Luckily we are working only with two covariates and we did not have problems estimating survival or detection. Survival of adults is around .75 and juveniles .5 with CI not overlapping.
I could try a Barker and see how that compare to what we have.

Thank you all!

Re: release.gof error

PostPosted: Wed Apr 28, 2021 12:03 pm
by egc
aptrk wrote:Thanks Evan,
I totally agree this may not be a natural scale to estimate survival. But when the study started, there wasn't much planning. Surveys were conducted in unequal day intervals (1-300!), rangers will go out when they could (some months very often and others never). Also recapture events of female are pretty rare, are often common in consecutive days or weeks and in collapsing I'm affraid we may miss information.
Luckily we are working only with two covariates and we did not have problems estimating survival or detection. Survival of adults is around .75 and juveniles .5 with CI not overlapping.
I could try a Barker and see how that compare to what we have.

Thank you all!


Usual story I'm guessing: (i) researcher/analyst has to work with a dataset that (ii) they had no hand in collecting, (ii) based on opporunistic encounters with (iv) virtually no formal igorous sampling design. I'm very pleased to be at the point in my career where I can simply say 'no' to such 'opportunities'. ;-)

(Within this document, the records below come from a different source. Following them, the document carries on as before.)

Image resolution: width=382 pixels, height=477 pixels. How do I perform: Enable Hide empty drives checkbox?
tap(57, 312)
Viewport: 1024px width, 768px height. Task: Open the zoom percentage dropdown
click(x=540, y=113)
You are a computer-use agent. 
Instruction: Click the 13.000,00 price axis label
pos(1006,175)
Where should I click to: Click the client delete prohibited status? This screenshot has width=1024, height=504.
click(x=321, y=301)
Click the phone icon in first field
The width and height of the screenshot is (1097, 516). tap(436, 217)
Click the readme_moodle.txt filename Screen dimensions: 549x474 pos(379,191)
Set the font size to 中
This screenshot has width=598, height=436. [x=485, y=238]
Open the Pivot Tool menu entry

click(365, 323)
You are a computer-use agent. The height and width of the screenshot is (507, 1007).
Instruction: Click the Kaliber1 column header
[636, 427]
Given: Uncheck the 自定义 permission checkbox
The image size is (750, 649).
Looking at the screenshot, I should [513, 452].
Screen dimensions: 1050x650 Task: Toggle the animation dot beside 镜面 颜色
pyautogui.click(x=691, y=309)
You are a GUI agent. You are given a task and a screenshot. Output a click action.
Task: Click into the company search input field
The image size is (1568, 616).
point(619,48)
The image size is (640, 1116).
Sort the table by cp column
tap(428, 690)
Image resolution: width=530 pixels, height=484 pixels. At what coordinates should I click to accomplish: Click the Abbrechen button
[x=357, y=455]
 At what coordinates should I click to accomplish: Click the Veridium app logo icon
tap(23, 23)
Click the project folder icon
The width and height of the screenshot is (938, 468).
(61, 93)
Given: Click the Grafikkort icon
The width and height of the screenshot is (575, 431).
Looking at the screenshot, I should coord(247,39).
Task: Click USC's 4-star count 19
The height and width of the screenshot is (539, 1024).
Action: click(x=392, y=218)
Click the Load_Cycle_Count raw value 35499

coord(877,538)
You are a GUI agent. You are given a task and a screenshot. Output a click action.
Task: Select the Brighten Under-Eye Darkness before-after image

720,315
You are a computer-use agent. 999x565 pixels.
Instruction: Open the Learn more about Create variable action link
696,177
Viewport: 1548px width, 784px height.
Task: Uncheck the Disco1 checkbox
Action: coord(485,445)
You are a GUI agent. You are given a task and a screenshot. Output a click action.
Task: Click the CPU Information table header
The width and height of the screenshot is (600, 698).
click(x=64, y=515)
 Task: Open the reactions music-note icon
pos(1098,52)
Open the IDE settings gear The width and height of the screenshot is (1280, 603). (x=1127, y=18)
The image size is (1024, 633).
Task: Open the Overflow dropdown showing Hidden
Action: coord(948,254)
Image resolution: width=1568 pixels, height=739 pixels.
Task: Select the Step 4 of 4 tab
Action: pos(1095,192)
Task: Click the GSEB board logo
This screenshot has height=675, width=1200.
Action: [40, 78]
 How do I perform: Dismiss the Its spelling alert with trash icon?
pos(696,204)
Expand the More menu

I think the Barker approach is worth trying, but in the end, remember Tukey's Law: "The combination of some data and an aching desire for an answer does not ensure that a reasonable answer can be extracted from a given body of data..."

Re: release.gof error

PostPosted: Wed Apr 28, 2021 2:31 pm
by jlaake
Why can't you just use the unequal time intervals between occasions?

Re: release.gof error

PostPosted: Wed Apr 28, 2021 4:28 pm
by cooch
jlaake wrote:Why can't you just use the unequal time intervals between occasions?


In principle fine, but in application, not so easy, *if* the variation in interval length is large (as seems to be the case). Mechanically, no problem -- but how would you meaningfully interpret differences in survival over (say) an interval of 1, with estimates over the next interval, which might be (say) the 25th root of a 25 day interval?

So, interpreting estimates has always been a rate-limiting concern for me for situations where the interval differences are very large.